• ASSIGNMENT
In the data that follows, every line containing the word "Identify" should be returned.

[Collected data entries]
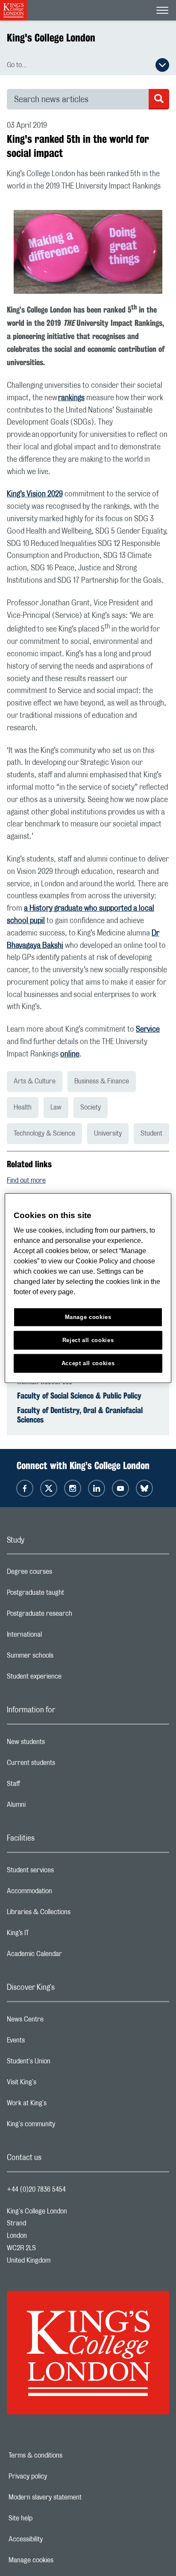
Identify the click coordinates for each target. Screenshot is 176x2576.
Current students (65, 1764)
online (69, 1054)
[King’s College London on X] (48, 1488)
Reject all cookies (88, 1340)
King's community (65, 2126)
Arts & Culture (35, 1081)
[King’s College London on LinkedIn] (96, 1488)
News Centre (59, 2021)
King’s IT (52, 1935)
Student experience (68, 1678)
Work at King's (60, 2105)
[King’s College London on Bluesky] (144, 1488)
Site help (50, 2518)
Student (151, 1133)
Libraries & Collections (72, 1914)
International (58, 1636)
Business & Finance (101, 1081)
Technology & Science (44, 1133)
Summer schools (64, 1657)
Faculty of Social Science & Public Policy (79, 1395)
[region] (87, 1288)
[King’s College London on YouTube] (120, 1488)
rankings (71, 398)
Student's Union (62, 2063)
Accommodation (63, 1893)
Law (56, 1107)
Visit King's (55, 2084)
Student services (64, 1872)
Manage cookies (60, 2560)
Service (148, 1029)
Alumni (50, 1806)
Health (23, 1107)
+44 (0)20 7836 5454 (36, 2189)
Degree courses (63, 1573)
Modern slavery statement (75, 2497)
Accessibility (55, 2539)
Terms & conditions (65, 2455)
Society (90, 1107)
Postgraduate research (73, 1615)
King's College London (51, 37)
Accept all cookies (88, 1363)
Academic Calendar (68, 1956)
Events (50, 2042)
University (108, 1133)
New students (60, 1744)
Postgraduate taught (69, 1594)
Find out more (26, 1180)
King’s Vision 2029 (35, 494)
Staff (47, 1785)
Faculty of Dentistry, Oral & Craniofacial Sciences (80, 1415)
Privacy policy (57, 2476)
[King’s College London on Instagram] (72, 1488)
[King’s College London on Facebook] (24, 1488)
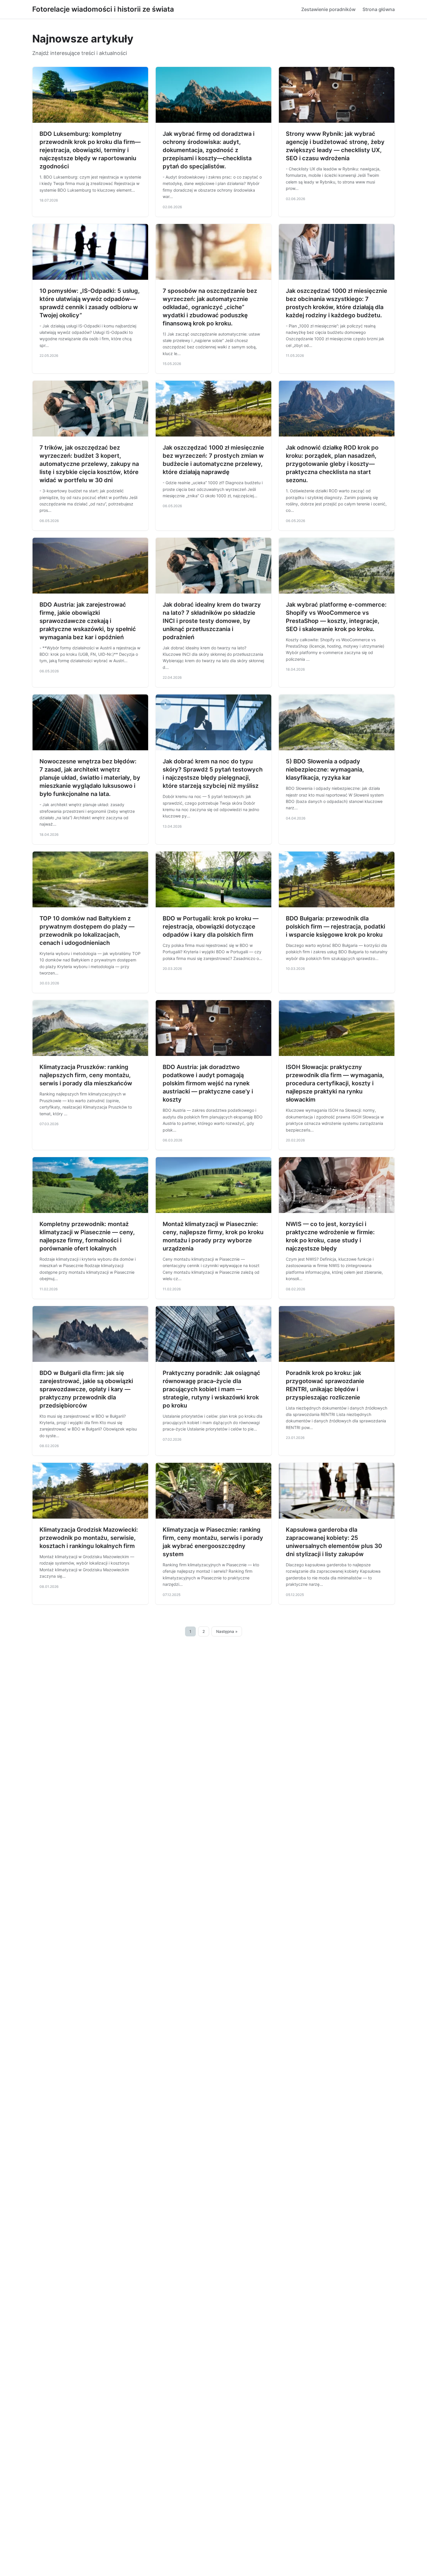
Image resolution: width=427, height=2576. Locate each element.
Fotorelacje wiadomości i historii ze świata (103, 9)
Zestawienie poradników (328, 9)
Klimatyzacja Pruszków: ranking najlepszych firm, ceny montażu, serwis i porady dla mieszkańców (86, 1075)
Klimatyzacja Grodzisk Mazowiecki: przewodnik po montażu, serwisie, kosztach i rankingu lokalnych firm (89, 1537)
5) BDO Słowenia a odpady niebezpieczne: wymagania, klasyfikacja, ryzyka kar (325, 769)
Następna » (227, 1631)
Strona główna (379, 9)
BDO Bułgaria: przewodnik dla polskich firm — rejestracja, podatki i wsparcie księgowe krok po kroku (335, 926)
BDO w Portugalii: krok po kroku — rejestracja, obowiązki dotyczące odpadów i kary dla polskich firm (211, 926)
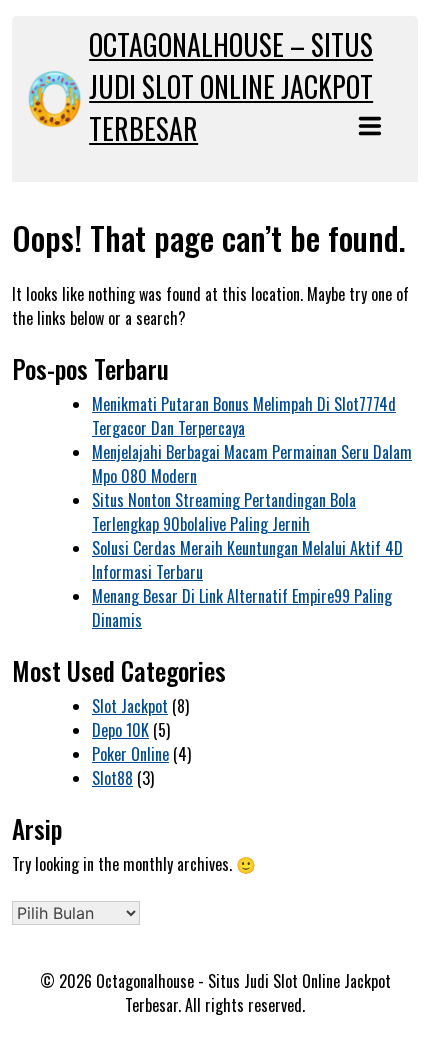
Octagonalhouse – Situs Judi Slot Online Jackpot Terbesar (231, 86)
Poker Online (130, 754)
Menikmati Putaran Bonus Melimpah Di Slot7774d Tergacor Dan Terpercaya (244, 416)
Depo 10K (120, 730)
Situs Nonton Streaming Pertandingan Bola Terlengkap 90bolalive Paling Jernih (224, 512)
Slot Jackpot (130, 706)
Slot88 (112, 778)
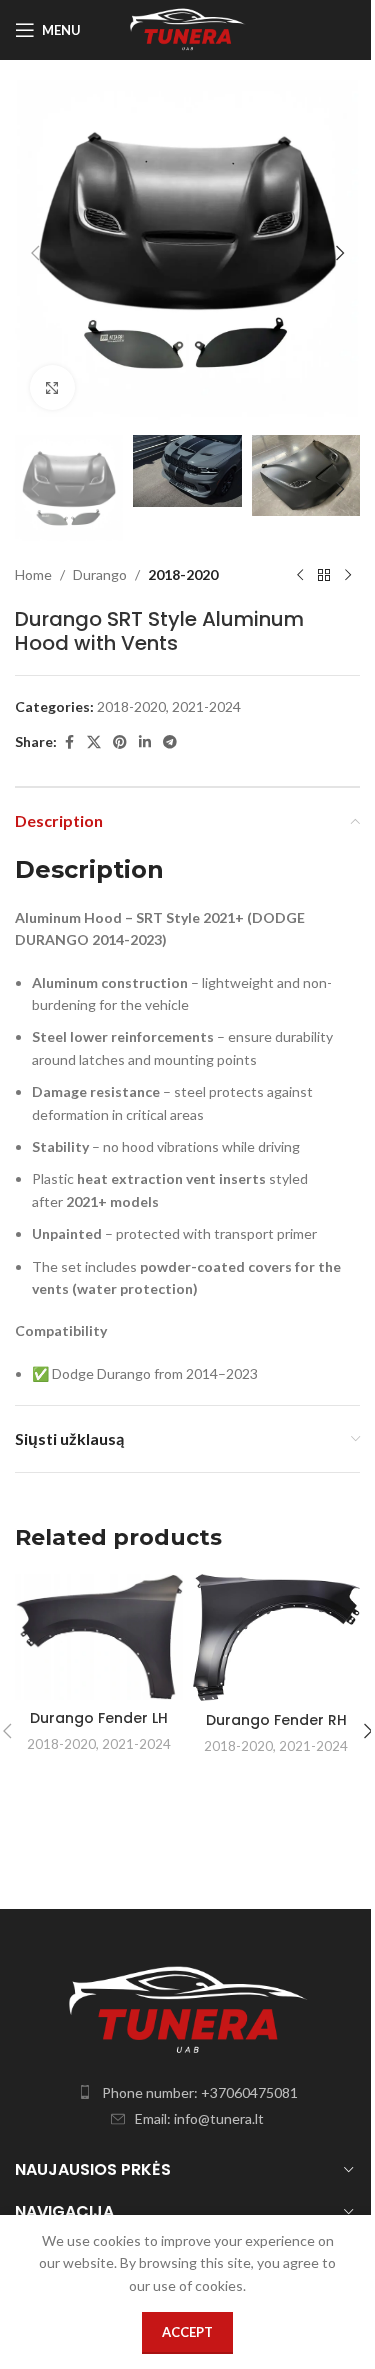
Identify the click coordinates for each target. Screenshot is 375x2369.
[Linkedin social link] (145, 742)
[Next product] (348, 575)
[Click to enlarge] (52, 387)
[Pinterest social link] (120, 742)
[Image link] (187, 2008)
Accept (187, 2332)
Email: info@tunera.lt (199, 2118)
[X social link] (94, 742)
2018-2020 (183, 574)
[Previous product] (300, 575)
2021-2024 (206, 706)
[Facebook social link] (69, 742)
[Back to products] (324, 575)
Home (33, 574)
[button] (35, 253)
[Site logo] (187, 28)
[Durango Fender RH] (277, 1638)
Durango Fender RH (276, 1720)
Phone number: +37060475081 (200, 2092)
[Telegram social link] (170, 742)
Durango (100, 574)
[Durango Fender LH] (99, 1637)
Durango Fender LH (99, 1718)
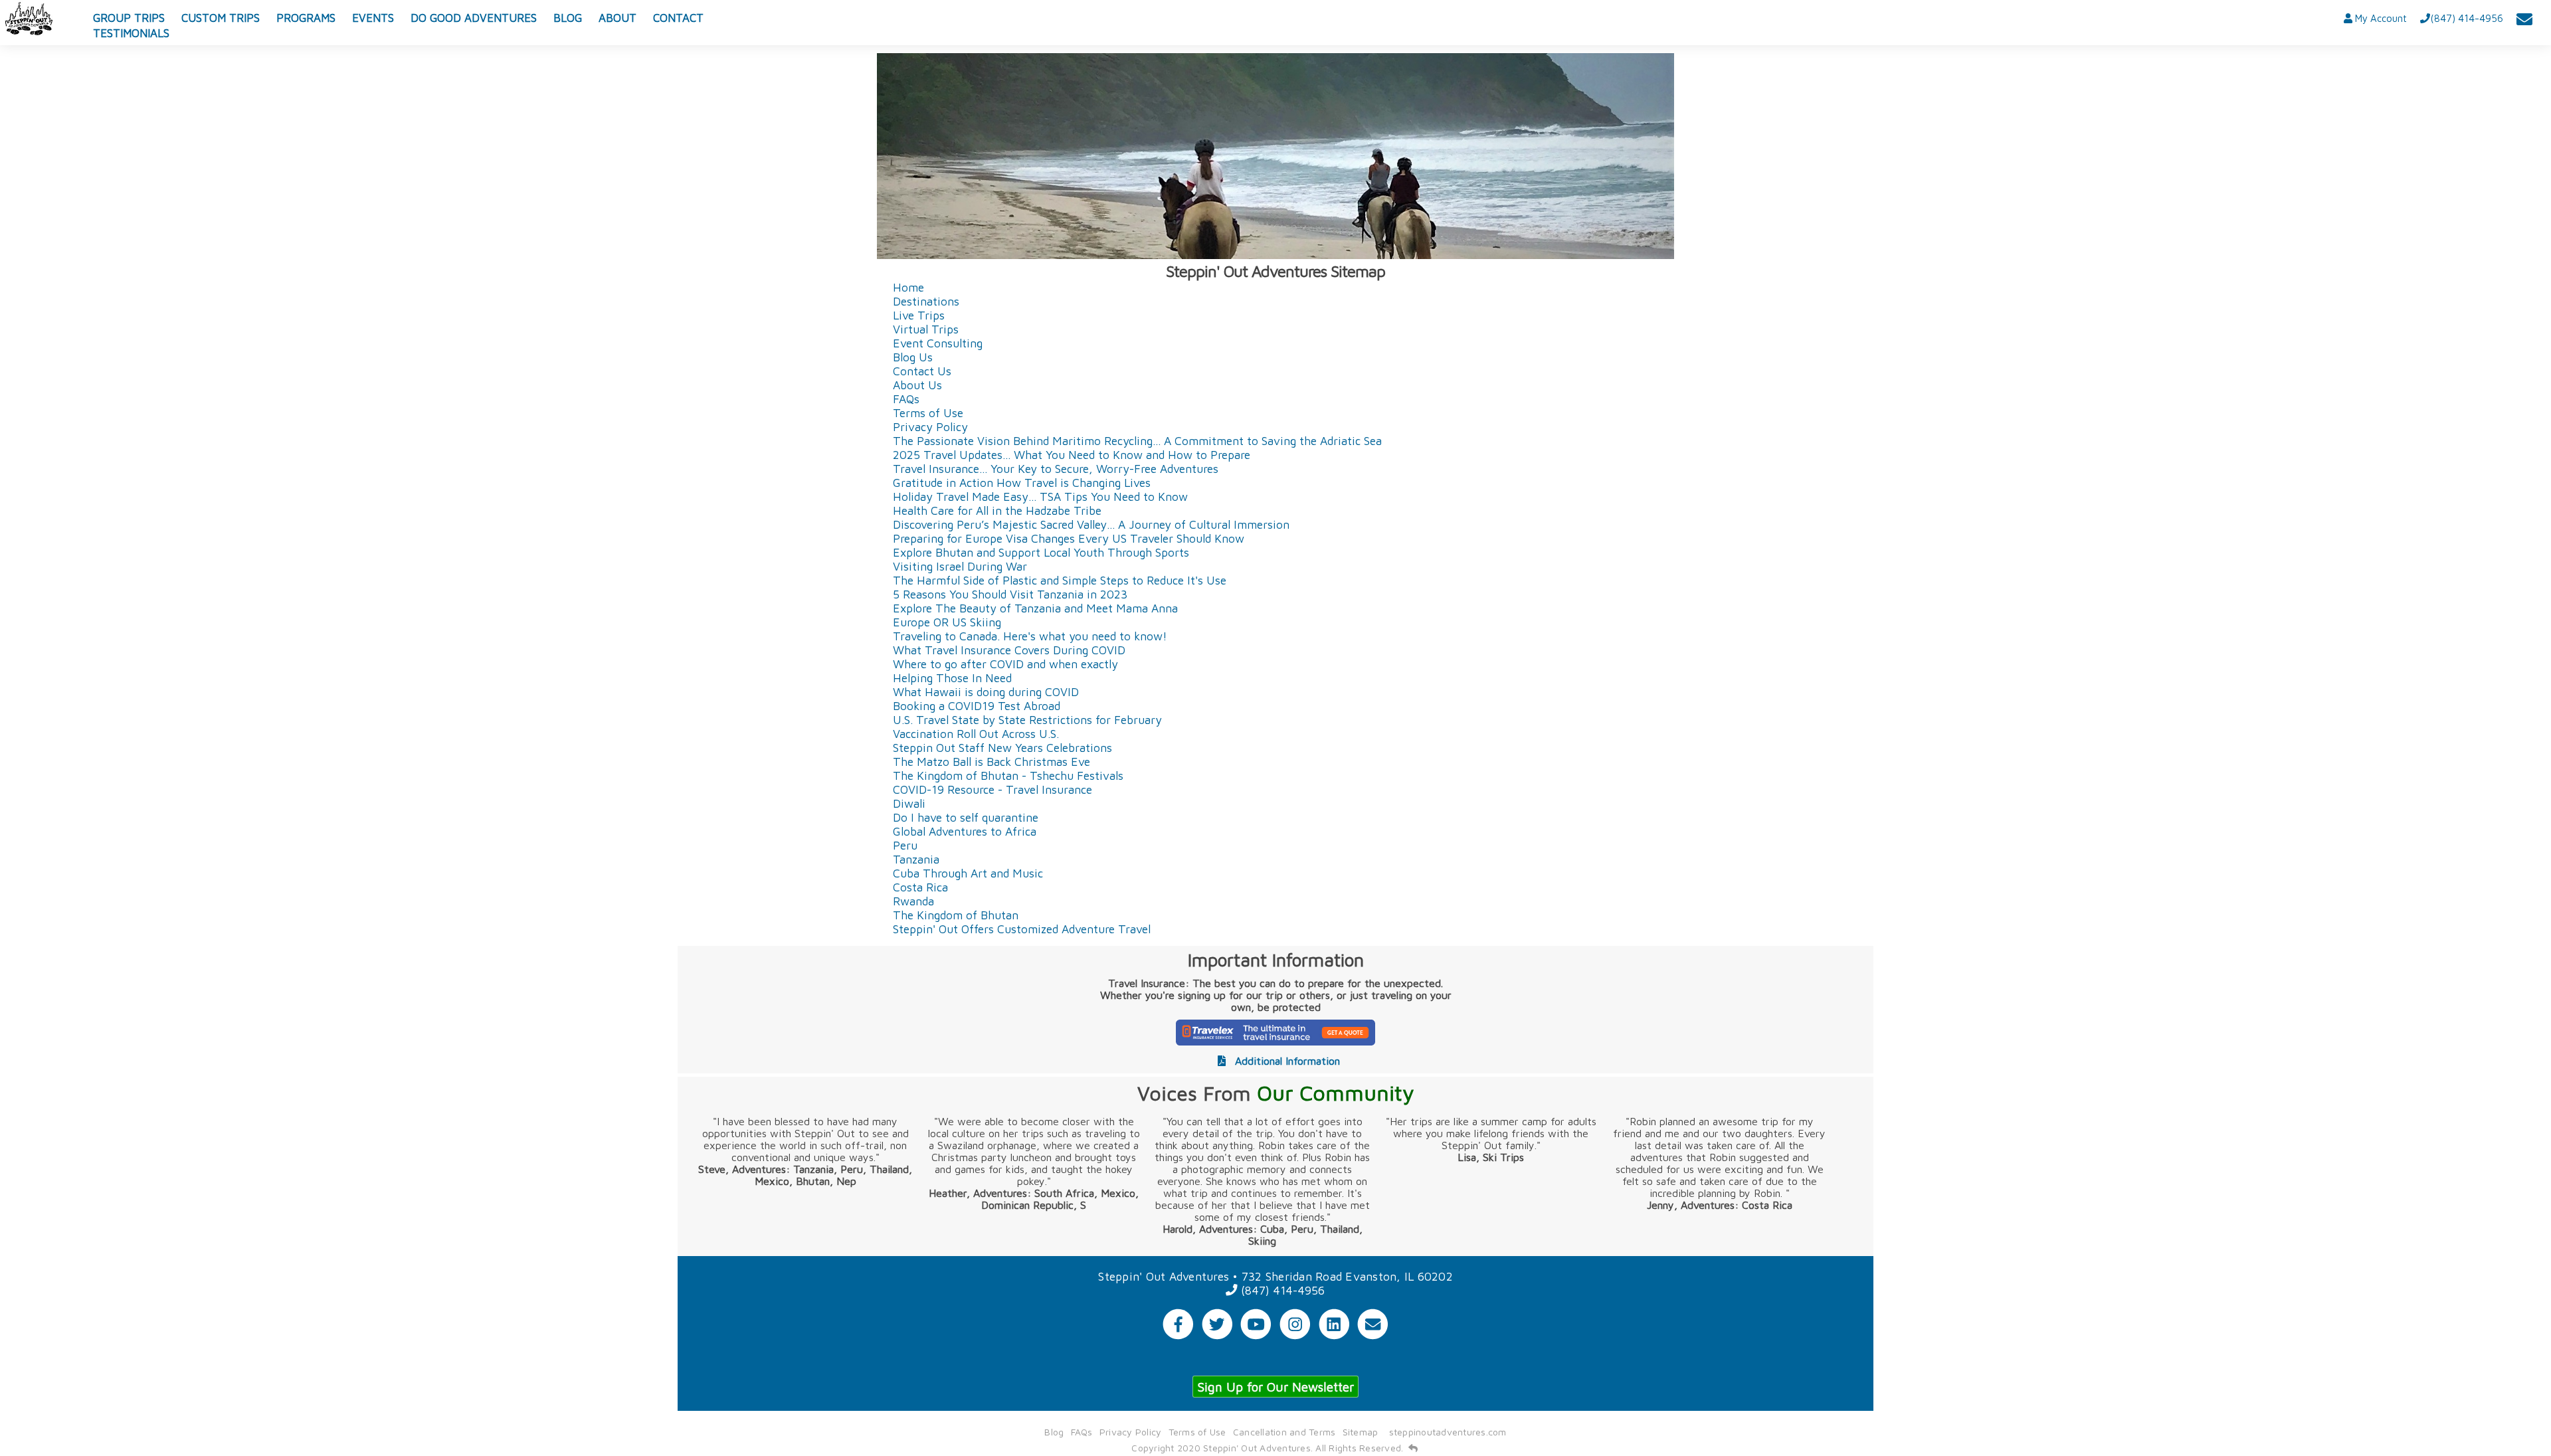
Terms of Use (928, 413)
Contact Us (922, 371)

• FINAL ANSWER
Identify the click coordinates for each target. Screenshot is 176x2576.
Identify the click coordinates for each target. Screenshot is 375x2369.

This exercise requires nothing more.